For decades, Saudi Arabia has struggled with a sexist, patriarchal society. Although there are very slight improvements (women being able to drive, go to the cinema, and attend football matches), the foundation of almost every aspect of life in Saudi remains male-dominated, and divorces are no exception.
Although on the surface, the idea that a woman remains aware of her marital status may seem sensible, the underlying issue is problematic. That a man may opt to divorce his wife on a whim, without the courtesy of mediation, and her only warning will be a text message, seems ludicrous. This methodology still doesn’t give enough financial and emotional security to Saudi women, and that’s a problem. Nowhere in our merciful religion does it state that a man has the right to leave his significant other, a creation of Allah (SWT), high and dry this way. It’s no better than receiving a bouquet of helium balloons with, “You’re getting divorced!” written in italics.

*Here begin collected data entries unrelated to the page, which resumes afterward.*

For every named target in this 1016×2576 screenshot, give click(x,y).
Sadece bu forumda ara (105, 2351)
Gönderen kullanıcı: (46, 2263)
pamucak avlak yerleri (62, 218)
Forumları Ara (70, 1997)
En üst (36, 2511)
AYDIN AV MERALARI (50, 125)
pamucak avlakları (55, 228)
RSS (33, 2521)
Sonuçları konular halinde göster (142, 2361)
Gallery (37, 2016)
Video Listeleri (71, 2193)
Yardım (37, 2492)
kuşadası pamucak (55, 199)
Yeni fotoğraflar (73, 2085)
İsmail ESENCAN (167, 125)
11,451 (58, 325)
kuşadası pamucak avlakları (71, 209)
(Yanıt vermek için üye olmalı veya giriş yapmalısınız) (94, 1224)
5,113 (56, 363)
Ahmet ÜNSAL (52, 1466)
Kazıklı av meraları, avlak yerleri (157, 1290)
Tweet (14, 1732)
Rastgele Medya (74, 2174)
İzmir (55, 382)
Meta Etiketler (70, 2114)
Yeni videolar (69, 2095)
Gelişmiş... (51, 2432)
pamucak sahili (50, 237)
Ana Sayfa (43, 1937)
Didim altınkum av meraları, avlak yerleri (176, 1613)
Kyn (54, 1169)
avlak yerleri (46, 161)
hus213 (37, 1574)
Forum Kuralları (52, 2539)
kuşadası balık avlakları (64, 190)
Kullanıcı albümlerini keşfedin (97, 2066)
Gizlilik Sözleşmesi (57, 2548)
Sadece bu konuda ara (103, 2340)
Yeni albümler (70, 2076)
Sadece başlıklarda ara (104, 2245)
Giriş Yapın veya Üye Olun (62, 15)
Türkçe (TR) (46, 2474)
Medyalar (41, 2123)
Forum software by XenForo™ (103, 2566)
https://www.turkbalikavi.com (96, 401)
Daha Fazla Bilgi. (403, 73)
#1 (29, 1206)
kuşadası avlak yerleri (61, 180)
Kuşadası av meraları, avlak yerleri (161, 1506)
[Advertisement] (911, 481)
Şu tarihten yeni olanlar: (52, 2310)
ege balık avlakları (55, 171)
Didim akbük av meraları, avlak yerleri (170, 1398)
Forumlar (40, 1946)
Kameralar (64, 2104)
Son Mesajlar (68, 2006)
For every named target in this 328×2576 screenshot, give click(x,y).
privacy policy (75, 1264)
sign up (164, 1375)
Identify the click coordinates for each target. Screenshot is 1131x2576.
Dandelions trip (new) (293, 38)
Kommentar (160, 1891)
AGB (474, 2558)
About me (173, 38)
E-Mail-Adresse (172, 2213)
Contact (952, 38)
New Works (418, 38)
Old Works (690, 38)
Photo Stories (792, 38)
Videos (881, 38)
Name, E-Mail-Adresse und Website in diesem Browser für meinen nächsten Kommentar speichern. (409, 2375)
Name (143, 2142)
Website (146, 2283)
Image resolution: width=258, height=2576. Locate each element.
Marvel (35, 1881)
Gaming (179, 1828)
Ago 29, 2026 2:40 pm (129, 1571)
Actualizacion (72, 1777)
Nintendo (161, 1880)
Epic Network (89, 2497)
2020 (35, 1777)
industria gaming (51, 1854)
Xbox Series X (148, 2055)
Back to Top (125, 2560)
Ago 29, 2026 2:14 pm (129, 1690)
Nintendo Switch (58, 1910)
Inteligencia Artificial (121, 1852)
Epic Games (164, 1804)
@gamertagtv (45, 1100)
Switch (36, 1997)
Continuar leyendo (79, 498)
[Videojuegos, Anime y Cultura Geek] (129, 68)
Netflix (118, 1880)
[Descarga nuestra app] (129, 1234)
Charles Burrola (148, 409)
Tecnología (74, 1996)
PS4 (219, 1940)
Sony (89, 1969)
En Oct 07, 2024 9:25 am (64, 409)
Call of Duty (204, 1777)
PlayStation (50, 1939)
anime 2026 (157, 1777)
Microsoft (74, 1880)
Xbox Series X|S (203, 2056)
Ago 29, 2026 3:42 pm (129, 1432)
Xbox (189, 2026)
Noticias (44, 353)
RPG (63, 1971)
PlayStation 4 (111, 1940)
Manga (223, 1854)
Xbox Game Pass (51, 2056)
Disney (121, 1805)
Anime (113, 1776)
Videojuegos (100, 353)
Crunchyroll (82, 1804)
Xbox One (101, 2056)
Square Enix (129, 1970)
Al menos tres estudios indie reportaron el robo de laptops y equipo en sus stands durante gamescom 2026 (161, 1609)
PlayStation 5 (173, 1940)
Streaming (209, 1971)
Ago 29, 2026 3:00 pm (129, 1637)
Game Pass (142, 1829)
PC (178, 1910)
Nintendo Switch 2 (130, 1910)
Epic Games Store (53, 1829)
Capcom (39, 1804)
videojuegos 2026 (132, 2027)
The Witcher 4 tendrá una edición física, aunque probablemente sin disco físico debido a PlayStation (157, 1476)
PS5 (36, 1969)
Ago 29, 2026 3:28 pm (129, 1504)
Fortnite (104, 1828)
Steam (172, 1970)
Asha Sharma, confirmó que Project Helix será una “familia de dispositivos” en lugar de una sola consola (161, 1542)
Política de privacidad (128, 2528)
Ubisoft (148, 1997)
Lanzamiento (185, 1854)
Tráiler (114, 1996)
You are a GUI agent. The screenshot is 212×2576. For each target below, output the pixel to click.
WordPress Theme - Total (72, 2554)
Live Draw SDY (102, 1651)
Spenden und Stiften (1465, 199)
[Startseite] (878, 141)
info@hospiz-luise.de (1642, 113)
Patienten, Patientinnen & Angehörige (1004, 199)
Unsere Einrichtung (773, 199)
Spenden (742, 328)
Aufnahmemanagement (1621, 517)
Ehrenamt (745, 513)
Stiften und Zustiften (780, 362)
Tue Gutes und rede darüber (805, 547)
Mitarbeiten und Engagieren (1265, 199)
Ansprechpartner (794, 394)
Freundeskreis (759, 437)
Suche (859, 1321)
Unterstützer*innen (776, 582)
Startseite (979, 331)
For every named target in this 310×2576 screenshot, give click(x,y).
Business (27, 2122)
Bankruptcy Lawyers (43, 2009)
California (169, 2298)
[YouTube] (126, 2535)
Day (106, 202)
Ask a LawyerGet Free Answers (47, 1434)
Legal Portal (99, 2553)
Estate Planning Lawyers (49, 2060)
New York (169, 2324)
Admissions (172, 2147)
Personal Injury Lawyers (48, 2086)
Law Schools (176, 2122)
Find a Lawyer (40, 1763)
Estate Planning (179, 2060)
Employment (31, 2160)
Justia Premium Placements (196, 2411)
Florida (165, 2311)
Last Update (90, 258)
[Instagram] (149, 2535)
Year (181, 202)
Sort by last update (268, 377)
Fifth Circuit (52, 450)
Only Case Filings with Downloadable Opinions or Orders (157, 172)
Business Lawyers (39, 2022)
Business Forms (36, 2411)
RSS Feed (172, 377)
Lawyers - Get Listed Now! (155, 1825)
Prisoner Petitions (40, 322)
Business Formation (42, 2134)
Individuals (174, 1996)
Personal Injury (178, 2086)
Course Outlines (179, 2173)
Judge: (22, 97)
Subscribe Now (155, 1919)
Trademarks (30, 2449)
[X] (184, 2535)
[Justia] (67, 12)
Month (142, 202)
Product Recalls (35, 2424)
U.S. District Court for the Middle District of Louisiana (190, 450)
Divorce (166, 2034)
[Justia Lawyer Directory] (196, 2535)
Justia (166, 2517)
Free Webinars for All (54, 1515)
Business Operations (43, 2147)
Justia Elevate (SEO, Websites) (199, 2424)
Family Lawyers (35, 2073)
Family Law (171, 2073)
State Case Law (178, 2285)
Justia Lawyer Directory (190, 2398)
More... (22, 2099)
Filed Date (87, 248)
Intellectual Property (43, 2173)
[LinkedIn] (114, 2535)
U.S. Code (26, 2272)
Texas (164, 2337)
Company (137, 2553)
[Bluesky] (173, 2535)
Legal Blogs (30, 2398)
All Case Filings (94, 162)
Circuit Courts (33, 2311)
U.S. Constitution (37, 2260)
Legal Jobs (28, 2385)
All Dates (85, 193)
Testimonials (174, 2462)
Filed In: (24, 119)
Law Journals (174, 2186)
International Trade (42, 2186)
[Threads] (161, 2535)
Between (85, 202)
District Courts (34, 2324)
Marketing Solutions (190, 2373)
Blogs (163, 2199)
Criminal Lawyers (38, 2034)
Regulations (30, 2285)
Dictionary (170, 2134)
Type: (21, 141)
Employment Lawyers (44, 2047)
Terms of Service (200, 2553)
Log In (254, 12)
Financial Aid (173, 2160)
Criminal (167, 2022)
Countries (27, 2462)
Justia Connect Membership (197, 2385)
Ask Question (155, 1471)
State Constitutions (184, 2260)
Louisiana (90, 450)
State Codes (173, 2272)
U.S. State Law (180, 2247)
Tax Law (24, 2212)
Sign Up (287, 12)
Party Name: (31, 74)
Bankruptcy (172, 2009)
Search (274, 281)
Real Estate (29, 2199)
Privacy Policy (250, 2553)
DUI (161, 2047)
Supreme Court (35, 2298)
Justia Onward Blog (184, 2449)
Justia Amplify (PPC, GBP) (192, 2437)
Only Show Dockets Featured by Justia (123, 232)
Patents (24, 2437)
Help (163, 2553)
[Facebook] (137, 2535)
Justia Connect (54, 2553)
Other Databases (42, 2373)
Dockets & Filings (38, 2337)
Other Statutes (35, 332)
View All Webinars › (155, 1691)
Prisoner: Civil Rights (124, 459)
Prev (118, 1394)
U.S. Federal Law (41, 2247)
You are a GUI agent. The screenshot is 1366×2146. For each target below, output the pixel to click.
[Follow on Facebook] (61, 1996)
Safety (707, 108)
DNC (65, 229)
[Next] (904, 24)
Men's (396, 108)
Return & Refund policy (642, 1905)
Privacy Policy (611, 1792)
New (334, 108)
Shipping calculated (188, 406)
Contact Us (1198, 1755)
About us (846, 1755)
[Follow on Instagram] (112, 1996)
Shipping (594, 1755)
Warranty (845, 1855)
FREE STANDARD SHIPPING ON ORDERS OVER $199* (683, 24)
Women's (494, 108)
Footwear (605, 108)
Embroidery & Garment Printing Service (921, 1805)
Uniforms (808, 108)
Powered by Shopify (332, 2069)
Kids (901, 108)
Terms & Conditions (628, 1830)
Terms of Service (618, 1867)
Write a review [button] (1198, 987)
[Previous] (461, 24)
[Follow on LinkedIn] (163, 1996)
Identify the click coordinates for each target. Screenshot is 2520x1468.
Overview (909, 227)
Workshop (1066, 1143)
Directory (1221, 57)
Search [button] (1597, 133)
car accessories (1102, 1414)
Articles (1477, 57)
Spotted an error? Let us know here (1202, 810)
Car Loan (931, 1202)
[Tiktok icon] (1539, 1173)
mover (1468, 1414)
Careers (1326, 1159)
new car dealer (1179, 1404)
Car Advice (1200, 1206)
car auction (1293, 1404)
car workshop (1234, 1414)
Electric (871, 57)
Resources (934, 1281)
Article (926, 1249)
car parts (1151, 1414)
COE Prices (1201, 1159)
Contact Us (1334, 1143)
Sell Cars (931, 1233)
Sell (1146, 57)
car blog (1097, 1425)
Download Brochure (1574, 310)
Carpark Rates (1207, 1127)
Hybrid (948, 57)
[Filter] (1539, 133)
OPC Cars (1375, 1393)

For an extremely conservative country, Saudi Arabia has a shocking divorce rate. Almost half of marriages are terminated, according to Saudi Open Data, and a lot of them are for arbitrary reasons. Islam reasons that in the event of a pending divorce, it is the couples’ duty to attempt mediation. And yet, Saudi men are permitted to divorce their wives in a manner that basically ensures that the divorce remains under wraps until the unwitting victim is out on the streets. The logic just doesn’t add up.
Additionally, Saudi women can only divorce their husbands with his consent, or if the court believes the husband has genuinely hurt his wife. In a cruel twist of fate, the courts ensure that this is almost impossible to prove because it is particularly hard to prove cases of emotional, verbal, and sexual abuse, causing women to feel isolated and alone. They can’t trust the law, something that was put in place to keep them safe, and yet their husbands rest easy knowing that they can dump their women as they please.
Color me cynical, but something about this power differential seems less about Islam, and more the oppression of the female. And yet, no matter what I think, the reality of Saudi women remains the same: they are at the mercy of their men, and a dreaded text message.